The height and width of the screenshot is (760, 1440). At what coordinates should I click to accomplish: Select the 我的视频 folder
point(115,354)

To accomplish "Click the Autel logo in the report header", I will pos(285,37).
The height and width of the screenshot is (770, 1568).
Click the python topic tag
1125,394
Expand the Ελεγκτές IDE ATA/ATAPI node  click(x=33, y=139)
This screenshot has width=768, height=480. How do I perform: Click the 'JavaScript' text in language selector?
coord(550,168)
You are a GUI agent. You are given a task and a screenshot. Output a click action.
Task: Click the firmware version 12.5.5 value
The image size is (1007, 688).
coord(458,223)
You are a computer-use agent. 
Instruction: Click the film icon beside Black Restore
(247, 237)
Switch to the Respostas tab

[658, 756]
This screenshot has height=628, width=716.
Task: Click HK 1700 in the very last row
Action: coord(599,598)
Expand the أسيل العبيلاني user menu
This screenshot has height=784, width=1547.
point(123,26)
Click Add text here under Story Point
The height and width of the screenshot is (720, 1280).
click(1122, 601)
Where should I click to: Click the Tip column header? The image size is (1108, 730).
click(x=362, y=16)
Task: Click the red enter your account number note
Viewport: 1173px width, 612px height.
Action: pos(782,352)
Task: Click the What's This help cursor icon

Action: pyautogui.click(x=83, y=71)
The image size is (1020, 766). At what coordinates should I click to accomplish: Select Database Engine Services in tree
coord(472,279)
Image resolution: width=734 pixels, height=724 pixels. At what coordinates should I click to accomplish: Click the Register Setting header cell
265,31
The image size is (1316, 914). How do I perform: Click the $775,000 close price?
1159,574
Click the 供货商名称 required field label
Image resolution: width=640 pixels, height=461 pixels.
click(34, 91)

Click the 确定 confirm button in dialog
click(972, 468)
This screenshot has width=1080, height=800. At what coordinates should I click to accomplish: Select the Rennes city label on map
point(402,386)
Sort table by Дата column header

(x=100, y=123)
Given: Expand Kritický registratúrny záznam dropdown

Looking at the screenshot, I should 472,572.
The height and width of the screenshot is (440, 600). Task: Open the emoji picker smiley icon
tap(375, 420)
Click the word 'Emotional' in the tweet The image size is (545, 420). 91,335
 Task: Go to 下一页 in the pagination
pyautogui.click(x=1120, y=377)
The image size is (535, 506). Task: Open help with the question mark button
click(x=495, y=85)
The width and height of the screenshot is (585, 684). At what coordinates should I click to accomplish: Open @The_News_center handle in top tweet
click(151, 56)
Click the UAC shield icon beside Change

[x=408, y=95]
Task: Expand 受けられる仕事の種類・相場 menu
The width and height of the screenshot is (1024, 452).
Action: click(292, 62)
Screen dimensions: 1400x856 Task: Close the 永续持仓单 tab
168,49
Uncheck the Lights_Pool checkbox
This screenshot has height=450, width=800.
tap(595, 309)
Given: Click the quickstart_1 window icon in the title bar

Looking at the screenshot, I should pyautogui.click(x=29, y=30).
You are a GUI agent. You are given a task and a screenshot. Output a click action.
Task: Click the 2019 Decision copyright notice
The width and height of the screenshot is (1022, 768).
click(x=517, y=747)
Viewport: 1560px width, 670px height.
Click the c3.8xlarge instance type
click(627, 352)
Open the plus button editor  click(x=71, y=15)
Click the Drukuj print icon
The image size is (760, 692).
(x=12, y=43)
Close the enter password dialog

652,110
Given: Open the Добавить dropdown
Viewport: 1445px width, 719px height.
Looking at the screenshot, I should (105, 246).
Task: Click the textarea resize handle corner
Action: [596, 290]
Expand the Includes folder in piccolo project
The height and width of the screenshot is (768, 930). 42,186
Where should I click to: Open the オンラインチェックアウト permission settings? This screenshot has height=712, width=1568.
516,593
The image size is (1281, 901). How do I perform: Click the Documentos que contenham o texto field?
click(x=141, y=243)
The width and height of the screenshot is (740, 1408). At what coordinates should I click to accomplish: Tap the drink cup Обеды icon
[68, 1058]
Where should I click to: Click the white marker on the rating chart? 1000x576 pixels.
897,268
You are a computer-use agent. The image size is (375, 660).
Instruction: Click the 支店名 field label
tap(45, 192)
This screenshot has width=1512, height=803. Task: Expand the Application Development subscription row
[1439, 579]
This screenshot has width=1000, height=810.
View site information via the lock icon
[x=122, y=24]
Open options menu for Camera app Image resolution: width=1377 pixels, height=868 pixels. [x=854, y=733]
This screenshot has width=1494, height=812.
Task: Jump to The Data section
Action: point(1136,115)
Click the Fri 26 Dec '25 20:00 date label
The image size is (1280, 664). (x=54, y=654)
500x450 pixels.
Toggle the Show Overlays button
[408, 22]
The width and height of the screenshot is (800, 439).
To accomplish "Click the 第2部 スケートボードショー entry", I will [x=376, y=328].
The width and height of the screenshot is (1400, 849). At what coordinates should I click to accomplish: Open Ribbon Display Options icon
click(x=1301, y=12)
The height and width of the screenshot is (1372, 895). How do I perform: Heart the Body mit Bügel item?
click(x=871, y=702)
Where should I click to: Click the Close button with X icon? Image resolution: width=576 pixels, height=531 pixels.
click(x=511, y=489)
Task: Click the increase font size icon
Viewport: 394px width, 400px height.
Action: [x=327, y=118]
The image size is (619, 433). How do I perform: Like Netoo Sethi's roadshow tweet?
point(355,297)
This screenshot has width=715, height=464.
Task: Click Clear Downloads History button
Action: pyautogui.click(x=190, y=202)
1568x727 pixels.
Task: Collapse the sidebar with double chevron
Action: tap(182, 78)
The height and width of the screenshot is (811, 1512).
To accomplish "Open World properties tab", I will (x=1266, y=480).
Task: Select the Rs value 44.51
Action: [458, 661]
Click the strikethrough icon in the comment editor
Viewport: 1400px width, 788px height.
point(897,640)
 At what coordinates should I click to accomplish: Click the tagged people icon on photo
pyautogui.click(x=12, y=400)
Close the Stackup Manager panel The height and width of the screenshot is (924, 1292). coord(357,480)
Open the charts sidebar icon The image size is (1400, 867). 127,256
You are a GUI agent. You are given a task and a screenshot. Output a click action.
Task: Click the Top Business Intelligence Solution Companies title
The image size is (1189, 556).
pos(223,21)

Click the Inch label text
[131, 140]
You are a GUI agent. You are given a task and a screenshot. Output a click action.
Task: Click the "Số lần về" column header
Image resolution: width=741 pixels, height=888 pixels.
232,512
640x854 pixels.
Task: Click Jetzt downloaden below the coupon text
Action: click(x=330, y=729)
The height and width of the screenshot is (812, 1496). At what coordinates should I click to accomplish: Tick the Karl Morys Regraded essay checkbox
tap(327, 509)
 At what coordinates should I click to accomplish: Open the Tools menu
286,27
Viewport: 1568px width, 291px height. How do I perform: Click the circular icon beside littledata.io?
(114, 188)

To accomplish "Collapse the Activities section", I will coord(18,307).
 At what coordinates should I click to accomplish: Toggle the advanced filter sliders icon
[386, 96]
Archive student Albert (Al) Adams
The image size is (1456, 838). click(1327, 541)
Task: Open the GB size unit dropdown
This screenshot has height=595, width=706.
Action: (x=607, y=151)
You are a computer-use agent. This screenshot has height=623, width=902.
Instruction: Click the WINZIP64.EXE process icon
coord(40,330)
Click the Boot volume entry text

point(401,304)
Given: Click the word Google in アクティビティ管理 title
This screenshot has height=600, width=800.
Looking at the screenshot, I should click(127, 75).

= GIVEN EXERCISE =
Can you change every "At what coordinates should I click to accomplish" in the records above to "Which point should I click to complete" and give all the records again, with nothing else altered?

= FINISHED EXERCISE =
The height and width of the screenshot is (760, 1440). Which point should I click to complete: Select the 我的视频 folder
point(115,354)

To accomplish "Click the Autel logo in the report header", I will pos(285,37).
The height and width of the screenshot is (770, 1568).
Click the python topic tag
1125,394
Expand the Ελεγκτές IDE ATA/ATAPI node  click(x=33, y=139)
This screenshot has width=768, height=480. How do I perform: Click the 'JavaScript' text in language selector?
coord(550,168)
You are a GUI agent. You are given a task and a screenshot. Output a click action.
Task: Click the firmware version 12.5.5 value
The image size is (1007, 688).
coord(458,223)
You are a computer-use agent. 
Instruction: Click the film icon beside Black Restore
(247, 237)
Switch to the Respostas tab

[658, 756]
This screenshot has height=628, width=716.
Task: Click HK 1700 in the very last row
Action: coord(599,598)
Expand the أسيل العبيلاني user menu
This screenshot has height=784, width=1547.
point(123,26)
Click Add text here under Story Point
The height and width of the screenshot is (720, 1280).
click(1122, 601)
Where should I click to: Click the Tip column header? The image size is (1108, 730).
click(x=362, y=16)
Task: Click the red enter your account number note
Viewport: 1173px width, 612px height.
Action: pos(782,352)
Task: Click the What's This help cursor icon

Action: pyautogui.click(x=83, y=71)
The image size is (1020, 766). Which point should I click to complete: Select Database Engine Services in tree
coord(472,279)
Image resolution: width=734 pixels, height=724 pixels. Which point should I click to complete: Click the Register Setting header cell
265,31
The image size is (1316, 914). How do I perform: Click the $775,000 close price?
1159,574
Click the 供货商名称 required field label
Image resolution: width=640 pixels, height=461 pixels.
click(34, 91)

Click the 确定 confirm button in dialog
click(972, 468)
This screenshot has width=1080, height=800. Which point should I click to complete: Select the Rennes city label on map
point(402,386)
Sort table by Дата column header

(x=100, y=123)
Given: Expand Kritický registratúrny záznam dropdown

Looking at the screenshot, I should 472,572.
The height and width of the screenshot is (440, 600). Task: Open the emoji picker smiley icon
tap(375, 420)
Click the word 'Emotional' in the tweet The image size is (545, 420). 91,335
 Task: Go to 下一页 in the pagination
pyautogui.click(x=1120, y=377)
The image size is (535, 506). Task: Open help with the question mark button
click(x=495, y=85)
The width and height of the screenshot is (585, 684). Which point should I click to complete: Open @The_News_center handle in top tweet
click(151, 56)
Click the UAC shield icon beside Change

[x=408, y=95]
Task: Expand 受けられる仕事の種類・相場 menu
The width and height of the screenshot is (1024, 452).
Action: click(292, 62)
Screen dimensions: 1400x856 Task: Close the 永续持仓单 tab
168,49
Uncheck the Lights_Pool checkbox
This screenshot has height=450, width=800.
tap(595, 309)
Given: Click the quickstart_1 window icon in the title bar

Looking at the screenshot, I should pyautogui.click(x=29, y=30).
You are a GUI agent. You are given a task and a screenshot. Output a click action.
Task: Click the 2019 Decision copyright notice
The width and height of the screenshot is (1022, 768).
click(x=517, y=747)
Viewport: 1560px width, 670px height.
Click the c3.8xlarge instance type
click(627, 352)
Open the plus button editor  click(x=71, y=15)
Click the Drukuj print icon
The image size is (760, 692).
(x=12, y=43)
Close the enter password dialog

652,110
Given: Open the Добавить dropdown
Viewport: 1445px width, 719px height.
Looking at the screenshot, I should (105, 246).
Task: Click the textarea resize handle corner
Action: [596, 290]
Expand the Includes folder in piccolo project
The height and width of the screenshot is (768, 930). 42,186
Where should I click to: Open the オンラインチェックアウト permission settings? This screenshot has height=712, width=1568.
516,593
The image size is (1281, 901). How do I perform: Click the Documentos que contenham o texto field?
click(x=141, y=243)
The width and height of the screenshot is (740, 1408). Which point should I click to complete: Tap the drink cup Обеды icon
[68, 1058]
Where should I click to: Click the white marker on the rating chart? 1000x576 pixels.
897,268
You are a computer-use agent. The image size is (375, 660).
Instruction: Click the 支店名 field label
tap(45, 192)
This screenshot has width=1512, height=803. Task: Expand the Application Development subscription row
[1439, 579]
This screenshot has width=1000, height=810.
View site information via the lock icon
[x=122, y=24]
Open options menu for Camera app Image resolution: width=1377 pixels, height=868 pixels. [x=854, y=733]
This screenshot has width=1494, height=812.
Task: Jump to The Data section
Action: point(1136,115)
Click the Fri 26 Dec '25 20:00 date label
The image size is (1280, 664). (x=54, y=654)
500x450 pixels.
Toggle the Show Overlays button
[408, 22]
The width and height of the screenshot is (800, 439).
To accomplish "Click the 第2部 スケートボードショー entry", I will [x=376, y=328].
The width and height of the screenshot is (1400, 849). Which point should I click to complete: Open Ribbon Display Options icon
click(x=1301, y=12)
The height and width of the screenshot is (1372, 895). How do I perform: Heart the Body mit Bügel item?
click(x=871, y=702)
Where should I click to: Click the Close button with X icon? Image resolution: width=576 pixels, height=531 pixels.
click(x=511, y=489)
Task: Click the increase font size icon
Viewport: 394px width, 400px height.
Action: [x=327, y=118]
The image size is (619, 433). How do I perform: Like Netoo Sethi's roadshow tweet?
point(355,297)
This screenshot has width=715, height=464.
Task: Click Clear Downloads History button
Action: pyautogui.click(x=190, y=202)
1568x727 pixels.
Task: Collapse the sidebar with double chevron
Action: tap(182, 78)
The height and width of the screenshot is (811, 1512).
To accomplish "Open World properties tab", I will (x=1266, y=480).
Task: Select the Rs value 44.51
Action: [458, 661]
Click the strikethrough icon in the comment editor
Viewport: 1400px width, 788px height.
point(897,640)
 Which point should I click to complete: Click the tagged people icon on photo
pyautogui.click(x=12, y=400)
Close the Stackup Manager panel The height and width of the screenshot is (924, 1292). coord(357,480)
Open the charts sidebar icon The image size is (1400, 867). 127,256
You are a GUI agent. You are given a task and a screenshot. Output a click action.
Task: Click the Top Business Intelligence Solution Companies title
The image size is (1189, 556).
pos(223,21)

Click the Inch label text
[131, 140]
You are a GUI agent. You are given a task and a screenshot. Output a click action.
Task: Click the "Số lần về" column header
Image resolution: width=741 pixels, height=888 pixels.
232,512
640x854 pixels.
Task: Click Jetzt downloaden below the coupon text
Action: click(x=330, y=729)
The height and width of the screenshot is (812, 1496). Which point should I click to complete: Tick the Karl Morys Regraded essay checkbox
tap(327, 509)
 Which point should I click to complete: Open the Tools menu
286,27
Viewport: 1568px width, 291px height. How do I perform: Click the circular icon beside littledata.io?
(114, 188)

To accomplish "Collapse the Activities section", I will coord(18,307).
 Which point should I click to complete: Toggle the advanced filter sliders icon
[386, 96]
Archive student Albert (Al) Adams
The image size is (1456, 838). click(1327, 541)
Task: Open the GB size unit dropdown
This screenshot has height=595, width=706.
Action: (x=607, y=151)
You are a computer-use agent. This screenshot has height=623, width=902.
Instruction: Click the WINZIP64.EXE process icon
coord(40,330)
Click the Boot volume entry text

point(401,304)
Given: Click the word Google in アクティビティ管理 title
This screenshot has height=600, width=800.
Looking at the screenshot, I should click(127, 75).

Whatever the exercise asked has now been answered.